» **SUPPLIED MATERIAL**:
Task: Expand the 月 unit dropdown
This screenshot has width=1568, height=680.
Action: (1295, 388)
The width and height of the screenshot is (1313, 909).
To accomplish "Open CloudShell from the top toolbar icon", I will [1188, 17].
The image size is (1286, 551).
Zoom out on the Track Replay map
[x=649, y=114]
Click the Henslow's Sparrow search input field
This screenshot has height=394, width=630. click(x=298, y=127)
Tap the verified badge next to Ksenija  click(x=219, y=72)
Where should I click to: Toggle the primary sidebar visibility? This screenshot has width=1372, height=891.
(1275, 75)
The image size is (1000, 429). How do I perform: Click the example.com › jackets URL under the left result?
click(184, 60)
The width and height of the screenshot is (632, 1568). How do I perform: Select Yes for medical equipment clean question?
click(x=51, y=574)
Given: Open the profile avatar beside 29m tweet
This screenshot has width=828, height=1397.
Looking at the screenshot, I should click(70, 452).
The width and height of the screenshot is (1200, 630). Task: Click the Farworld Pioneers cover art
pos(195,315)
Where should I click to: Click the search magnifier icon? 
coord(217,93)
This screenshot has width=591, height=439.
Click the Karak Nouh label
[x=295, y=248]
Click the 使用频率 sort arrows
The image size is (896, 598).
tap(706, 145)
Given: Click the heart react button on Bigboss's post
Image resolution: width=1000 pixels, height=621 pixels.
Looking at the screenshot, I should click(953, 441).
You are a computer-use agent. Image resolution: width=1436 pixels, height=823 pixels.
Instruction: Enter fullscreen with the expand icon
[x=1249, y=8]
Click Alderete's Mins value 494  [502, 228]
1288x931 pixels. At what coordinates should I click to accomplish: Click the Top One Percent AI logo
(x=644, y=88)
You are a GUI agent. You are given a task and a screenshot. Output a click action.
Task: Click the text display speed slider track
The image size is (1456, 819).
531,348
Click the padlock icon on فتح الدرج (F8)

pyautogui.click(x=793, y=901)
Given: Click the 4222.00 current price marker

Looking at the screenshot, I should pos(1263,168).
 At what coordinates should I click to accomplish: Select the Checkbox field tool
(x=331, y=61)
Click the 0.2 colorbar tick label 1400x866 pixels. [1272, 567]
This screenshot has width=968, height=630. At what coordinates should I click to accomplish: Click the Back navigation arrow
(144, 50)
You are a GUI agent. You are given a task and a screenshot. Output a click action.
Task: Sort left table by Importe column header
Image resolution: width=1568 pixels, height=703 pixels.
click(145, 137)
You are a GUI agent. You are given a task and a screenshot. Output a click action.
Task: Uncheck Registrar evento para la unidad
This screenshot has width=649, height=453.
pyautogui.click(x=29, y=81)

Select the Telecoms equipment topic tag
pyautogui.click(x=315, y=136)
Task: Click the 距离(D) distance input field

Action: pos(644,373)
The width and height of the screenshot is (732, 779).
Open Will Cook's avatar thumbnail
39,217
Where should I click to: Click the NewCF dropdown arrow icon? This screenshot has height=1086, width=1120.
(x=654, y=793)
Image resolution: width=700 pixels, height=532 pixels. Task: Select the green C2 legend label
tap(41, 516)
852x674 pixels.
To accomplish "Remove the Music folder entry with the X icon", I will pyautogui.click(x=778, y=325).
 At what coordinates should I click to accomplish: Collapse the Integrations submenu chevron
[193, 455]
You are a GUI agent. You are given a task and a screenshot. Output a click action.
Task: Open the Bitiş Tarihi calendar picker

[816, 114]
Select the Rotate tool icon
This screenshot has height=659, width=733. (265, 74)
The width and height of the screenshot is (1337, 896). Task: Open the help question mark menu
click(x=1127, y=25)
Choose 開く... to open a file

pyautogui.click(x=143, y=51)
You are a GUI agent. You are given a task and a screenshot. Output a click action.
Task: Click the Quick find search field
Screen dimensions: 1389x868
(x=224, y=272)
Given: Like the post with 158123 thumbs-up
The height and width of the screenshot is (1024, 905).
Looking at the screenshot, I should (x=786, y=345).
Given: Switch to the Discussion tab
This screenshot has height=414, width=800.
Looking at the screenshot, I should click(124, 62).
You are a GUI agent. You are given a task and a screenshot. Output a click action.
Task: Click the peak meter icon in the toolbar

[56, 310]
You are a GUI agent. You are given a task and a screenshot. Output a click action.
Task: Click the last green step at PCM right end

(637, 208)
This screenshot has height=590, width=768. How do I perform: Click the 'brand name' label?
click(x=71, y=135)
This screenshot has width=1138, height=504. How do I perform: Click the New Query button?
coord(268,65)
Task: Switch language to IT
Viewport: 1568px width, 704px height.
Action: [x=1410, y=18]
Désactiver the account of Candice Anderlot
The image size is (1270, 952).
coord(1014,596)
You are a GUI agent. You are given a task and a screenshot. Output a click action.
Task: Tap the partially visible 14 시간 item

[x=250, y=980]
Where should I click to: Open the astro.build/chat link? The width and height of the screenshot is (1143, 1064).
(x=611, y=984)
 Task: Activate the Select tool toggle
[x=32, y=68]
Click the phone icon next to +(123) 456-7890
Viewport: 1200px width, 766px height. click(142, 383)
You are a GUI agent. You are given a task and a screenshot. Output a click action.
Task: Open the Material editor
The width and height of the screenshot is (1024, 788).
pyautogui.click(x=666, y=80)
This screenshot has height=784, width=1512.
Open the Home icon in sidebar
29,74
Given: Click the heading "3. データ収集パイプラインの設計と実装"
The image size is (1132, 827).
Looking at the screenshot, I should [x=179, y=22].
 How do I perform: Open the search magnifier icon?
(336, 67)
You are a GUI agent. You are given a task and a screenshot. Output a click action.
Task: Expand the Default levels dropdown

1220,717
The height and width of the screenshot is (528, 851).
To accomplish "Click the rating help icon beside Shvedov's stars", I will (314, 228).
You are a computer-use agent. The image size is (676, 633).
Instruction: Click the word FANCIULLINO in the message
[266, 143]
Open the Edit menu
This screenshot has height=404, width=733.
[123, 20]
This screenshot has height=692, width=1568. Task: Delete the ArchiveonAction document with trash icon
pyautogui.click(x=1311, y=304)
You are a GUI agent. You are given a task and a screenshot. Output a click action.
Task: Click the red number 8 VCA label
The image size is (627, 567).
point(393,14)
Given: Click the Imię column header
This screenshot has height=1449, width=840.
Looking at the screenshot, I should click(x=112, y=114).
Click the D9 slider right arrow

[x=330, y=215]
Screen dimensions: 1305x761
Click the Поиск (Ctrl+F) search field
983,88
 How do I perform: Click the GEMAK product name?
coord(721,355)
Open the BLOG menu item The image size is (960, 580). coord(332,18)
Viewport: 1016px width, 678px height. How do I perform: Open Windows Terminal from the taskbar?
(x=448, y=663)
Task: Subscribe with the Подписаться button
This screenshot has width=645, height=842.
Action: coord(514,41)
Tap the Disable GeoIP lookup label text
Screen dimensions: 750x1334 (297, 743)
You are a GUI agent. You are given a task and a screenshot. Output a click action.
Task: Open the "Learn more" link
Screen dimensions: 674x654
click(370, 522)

» **WRITTEN TASK**: Recast the records above as a numbered list, omitting any blank lines.

» **THE REPLY**:
1. Task: Expand the 月 unit dropdown
2. This screenshot has width=1568, height=680.
3. Action: (1295, 388)
4. The width and height of the screenshot is (1313, 909).
5. To accomplish "Open CloudShell from the top toolbar icon", I will [1188, 17].
6. The image size is (1286, 551).
7. Zoom out on the Track Replay map
8. [x=649, y=114]
9. Click the Henslow's Sparrow search input field
10. This screenshot has height=394, width=630. click(x=298, y=127)
11. Tap the verified badge next to Ksenija  click(x=219, y=72)
12. Where should I click to: Toggle the primary sidebar visibility? This screenshot has width=1372, height=891.
13. (1275, 75)
14. The image size is (1000, 429). How do I perform: Click the example.com › jackets URL under the left result?
15. click(184, 60)
16. The width and height of the screenshot is (632, 1568). How do I perform: Select Yes for medical equipment clean question?
17. click(x=51, y=574)
18. Given: Open the profile avatar beside 29m tweet
19. This screenshot has width=828, height=1397.
20. Looking at the screenshot, I should click(70, 452).
21. The width and height of the screenshot is (1200, 630). Task: Click the Farworld Pioneers cover art
22. pos(195,315)
23. Where should I click to: Click the search magnifier icon? 
24. coord(217,93)
25. This screenshot has width=591, height=439.
26. Click the Karak Nouh label
27. [x=295, y=248]
28. Click the 使用频率 sort arrows
29. The image size is (896, 598).
30. tap(706, 145)
31. Given: Click the heart react button on Bigboss's post
32. Image resolution: width=1000 pixels, height=621 pixels.
33. Looking at the screenshot, I should click(953, 441).
34. You are a computer-use agent. Image resolution: width=1436 pixels, height=823 pixels.
35. Instruction: Enter fullscreen with the expand icon
36. [x=1249, y=8]
37. Click Alderete's Mins value 494  [502, 228]
38. 1288x931 pixels. At what coordinates should I click to accomplish: Click the Top One Percent AI logo
39. (x=644, y=88)
40. You are a GUI agent. You are given a task and a screenshot. Output a click action.
41. Task: Click the text display speed slider track
42. The image size is (1456, 819).
43. 531,348
44. Click the padlock icon on فتح الدرج (F8)
45. pyautogui.click(x=793, y=901)
46. Given: Click the 4222.00 current price marker
47. Looking at the screenshot, I should pos(1263,168).
48.  At what coordinates should I click to accomplish: Select the Checkbox field tool
49. (x=331, y=61)
50. Click the 0.2 colorbar tick label 1400x866 pixels. [1272, 567]
51. This screenshot has width=968, height=630. At what coordinates should I click to accomplish: Click the Back navigation arrow
52. (144, 50)
53. You are a GUI agent. You are given a task and a screenshot. Output a click action.
54. Task: Sort left table by Importe column header
55. Image resolution: width=1568 pixels, height=703 pixels.
56. click(145, 137)
57. You are a GUI agent. You are given a task and a screenshot. Output a click action.
58. Task: Uncheck Registrar evento para la unidad
59. This screenshot has width=649, height=453.
60. pyautogui.click(x=29, y=81)
61. Select the Telecoms equipment topic tag
62. pyautogui.click(x=315, y=136)
63. Task: Click the 距离(D) distance input field
64. Action: pos(644,373)
65. The width and height of the screenshot is (732, 779).
66. Open Will Cook's avatar thumbnail
67. 39,217
68. Where should I click to: Click the NewCF dropdown arrow icon? This screenshot has height=1086, width=1120.
69. (x=654, y=793)
70. Image resolution: width=700 pixels, height=532 pixels. Task: Select the green C2 legend label
71. tap(41, 516)
72. 852x674 pixels.
73. To accomplish "Remove the Music folder entry with the X icon", I will pyautogui.click(x=778, y=325).
74.  At what coordinates should I click to accomplish: Collapse the Integrations submenu chevron
75. [193, 455]
76. You are a GUI agent. You are given a task and a screenshot. Output a click action.
77. Task: Open the Bitiş Tarihi calendar picker
78. [816, 114]
79. Select the Rotate tool icon
80. This screenshot has height=659, width=733. (265, 74)
81. The width and height of the screenshot is (1337, 896). Task: Open the help question mark menu
82. click(x=1127, y=25)
83. Choose 開く... to open a file
84. pyautogui.click(x=143, y=51)
85. You are a GUI agent. You are given a task and a screenshot. Output a click action.
86. Task: Click the Quick find search field
87. Screen dimensions: 1389x868
88. (x=224, y=272)
89. Given: Like the post with 158123 thumbs-up
90. The height and width of the screenshot is (1024, 905).
91. Looking at the screenshot, I should (x=786, y=345).
92. Given: Switch to the Discussion tab
93. This screenshot has height=414, width=800.
94. Looking at the screenshot, I should click(124, 62).
95. You are a GUI agent. You are given a task and a screenshot. Output a click action.
96. Task: Click the peak meter icon in the toolbar
97. [56, 310]
98. You are a GUI agent. You are given a task and a screenshot. Output a click action.
99. Task: Click the last green step at PCM right end
100. (637, 208)
101. This screenshot has height=590, width=768. How do I perform: Click the 'brand name' label?
102. click(x=71, y=135)
103. This screenshot has width=1138, height=504. How do I perform: Click the New Query button?
104. coord(268,65)
105. Task: Switch language to IT
106. Viewport: 1568px width, 704px height.
107. Action: [x=1410, y=18]
108. Désactiver the account of Candice Anderlot
109. The image size is (1270, 952).
110. coord(1014,596)
111. You are a GUI agent. You are given a task and a screenshot. Output a click action.
112. Task: Tap the partially visible 14 시간 item
113. [x=250, y=980]
114. Where should I click to: Open the astro.build/chat link? The width and height of the screenshot is (1143, 1064).
115. (x=611, y=984)
116.  Task: Activate the Select tool toggle
117. [x=32, y=68]
118. Click the phone icon next to +(123) 456-7890
119. Viewport: 1200px width, 766px height. click(142, 383)
120. You are a GUI agent. You are given a task and a screenshot. Output a click action.
121. Task: Open the Material editor
122. The width and height of the screenshot is (1024, 788).
123. pyautogui.click(x=666, y=80)
124. This screenshot has height=784, width=1512.
125. Open the Home icon in sidebar
126. 29,74
127. Given: Click the heading "3. データ収集パイプラインの設計と実装"
128. The image size is (1132, 827).
129. Looking at the screenshot, I should [x=179, y=22].
130.  How do I perform: Open the search magnifier icon?
131. (336, 67)
132. You are a GUI agent. You are given a task and a screenshot. Output a click action.
133. Task: Expand the Default levels dropdown
134. 1220,717
135. The height and width of the screenshot is (528, 851).
136. To accomplish "Click the rating help icon beside Shvedov's stars", I will (314, 228).
137. You are a computer-use agent. The image size is (676, 633).
138. Instruction: Click the word FANCIULLINO in the message
139. [266, 143]
140. Open the Edit menu
141. This screenshot has height=404, width=733.
142. [123, 20]
143. This screenshot has height=692, width=1568. Task: Delete the ArchiveonAction document with trash icon
144. pyautogui.click(x=1311, y=304)
145. You are a GUI agent. You are given a task and a screenshot. Output a click action.
146. Task: Click the red number 8 VCA label
147. The image size is (627, 567).
148. point(393,14)
149. Given: Click the Imię column header
150. This screenshot has height=1449, width=840.
151. Looking at the screenshot, I should click(x=112, y=114).
152. Click the D9 slider right arrow
153. [x=330, y=215]
154. Screen dimensions: 1305x761
155. Click the Поиск (Ctrl+F) search field
156. 983,88
157.  How do I perform: Click the GEMAK product name?
158. coord(721,355)
159. Open the BLOG menu item The image size is (960, 580). coord(332,18)
160. Viewport: 1016px width, 678px height. How do I perform: Open Windows Terminal from the taskbar?
161. (x=448, y=663)
162. Task: Subscribe with the Подписаться button
163. This screenshot has width=645, height=842.
164. Action: coord(514,41)
165. Tap the Disable GeoIP lookup label text
166. Screen dimensions: 750x1334 (297, 743)
167. You are a GUI agent. You are given a task and a screenshot. Output a click action.
168. Task: Open the "Learn more" link
169. Screen dimensions: 674x654
170. click(370, 522)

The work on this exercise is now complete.